One opportunity to easily investigate particles distribution in vivo is Optical Imaging. Therefore, near infrared cyanine dyes such as tetrasulfocyanin were complexed with oppositely charged polyelectrolytes like PEI or cationic starch and nanoparticulate complexes were obtained. By means of a combined charge titration with the blockcopolymer Glu(10)-b-PEG(110) and the potential targeting molecule NADP stable surface modified nanoparticles were prepared. Based on the formation of J-aggregates during complex preparation the particles showed characteristic analytical properties, indicating changes in complex stability. These self assembled nanoparticles represent an interesting testing system for in vitro and in vivo applications due to their special characteristics.

To overcome the problem of pH depended solubility of the weakly basic drug vatalanib succinate, a nanoparticulate formulation was prepared via complexation with an anionic cyclodextrin phosphate. Different physicochemical investigations (FTIR, DSC and XR-PD) indicated a combination of a charge and inclusion complex for the vatalanib-cyclodextrin nanoparticles. These new complexes, which were successfully electrostatically surface modified, represent one formulation strategy that may have a positive impact on the bioavailability of the weakly basic drug vatalanib succinate.
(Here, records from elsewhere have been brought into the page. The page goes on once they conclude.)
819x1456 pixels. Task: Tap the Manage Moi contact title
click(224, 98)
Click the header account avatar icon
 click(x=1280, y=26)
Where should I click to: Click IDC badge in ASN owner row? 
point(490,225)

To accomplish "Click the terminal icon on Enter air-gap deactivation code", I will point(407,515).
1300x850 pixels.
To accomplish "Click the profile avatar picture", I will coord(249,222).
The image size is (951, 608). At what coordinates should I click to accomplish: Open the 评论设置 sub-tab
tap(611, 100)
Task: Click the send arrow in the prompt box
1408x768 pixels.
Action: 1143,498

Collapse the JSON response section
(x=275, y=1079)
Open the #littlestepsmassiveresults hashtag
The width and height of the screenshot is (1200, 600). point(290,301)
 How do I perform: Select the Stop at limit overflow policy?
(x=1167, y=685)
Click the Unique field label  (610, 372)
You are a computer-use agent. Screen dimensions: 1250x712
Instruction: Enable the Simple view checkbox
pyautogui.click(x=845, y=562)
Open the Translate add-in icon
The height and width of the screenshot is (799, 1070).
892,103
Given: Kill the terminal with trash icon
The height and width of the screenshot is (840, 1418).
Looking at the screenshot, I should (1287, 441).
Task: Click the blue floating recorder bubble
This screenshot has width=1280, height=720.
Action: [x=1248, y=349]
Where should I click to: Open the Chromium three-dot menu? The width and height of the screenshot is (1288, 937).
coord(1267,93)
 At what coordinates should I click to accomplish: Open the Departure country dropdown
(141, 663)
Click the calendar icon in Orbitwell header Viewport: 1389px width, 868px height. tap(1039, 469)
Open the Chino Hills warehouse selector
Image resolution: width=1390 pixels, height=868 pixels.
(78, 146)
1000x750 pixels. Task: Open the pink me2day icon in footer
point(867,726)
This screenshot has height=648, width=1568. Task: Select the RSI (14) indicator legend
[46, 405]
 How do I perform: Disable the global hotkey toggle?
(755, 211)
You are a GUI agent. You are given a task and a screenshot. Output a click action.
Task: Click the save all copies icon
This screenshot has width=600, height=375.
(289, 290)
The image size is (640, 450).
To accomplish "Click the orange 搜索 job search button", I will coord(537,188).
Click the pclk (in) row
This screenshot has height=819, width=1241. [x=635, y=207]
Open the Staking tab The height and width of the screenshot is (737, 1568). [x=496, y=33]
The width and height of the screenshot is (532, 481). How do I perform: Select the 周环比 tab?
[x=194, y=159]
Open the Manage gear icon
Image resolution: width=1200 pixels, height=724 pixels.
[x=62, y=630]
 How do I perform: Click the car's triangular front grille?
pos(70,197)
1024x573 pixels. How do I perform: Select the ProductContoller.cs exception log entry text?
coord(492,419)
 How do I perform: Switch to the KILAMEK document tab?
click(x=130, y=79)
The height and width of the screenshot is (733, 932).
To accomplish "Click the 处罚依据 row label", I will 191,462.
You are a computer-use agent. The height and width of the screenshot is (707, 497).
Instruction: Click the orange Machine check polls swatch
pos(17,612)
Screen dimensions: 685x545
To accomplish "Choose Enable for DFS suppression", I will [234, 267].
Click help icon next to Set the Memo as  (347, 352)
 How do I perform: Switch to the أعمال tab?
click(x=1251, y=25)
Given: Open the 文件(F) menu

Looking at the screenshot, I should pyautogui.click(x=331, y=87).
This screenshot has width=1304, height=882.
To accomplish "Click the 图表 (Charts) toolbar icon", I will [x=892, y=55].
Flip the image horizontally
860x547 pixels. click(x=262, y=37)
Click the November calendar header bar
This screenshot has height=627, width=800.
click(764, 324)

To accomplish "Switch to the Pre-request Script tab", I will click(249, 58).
Polyelectrolyte complexes are very dynamic systems. Therefore, a more stable encapsulation of drugs into solid polymeric nanoparticles was investigated. Due to a coprecipitation of polyamines in a polymeric matrix, cationically functionalized PBCA nanoparticles (PBCA-PEI and PBCA-P[DMAEMA]) were prepared. Water-soluble cyanine dyes as well as not water-soluble dyes like coumarin 6 were encapsulated into the hydrophobic polymeric matrix. Via electrostatic interactions surface modifications were successfully carried out. Finally, the cell uptake of different modified PBCA-P[DMAEMA] nanoparticles was investigated with HeLa cells. Both a fast uptake and release of particles from endolysosomes are ideal prerequisites for the utilization of these nanoparticles as diagnostic or therapeutic carrier systems. The subsequent animal experiment could show, that Glu(10)‑b‑PEG(110) modified PBCA-P[DMAEMA] nanoparticles were able to accumulate passively in tumor tissue via the EPR- effect.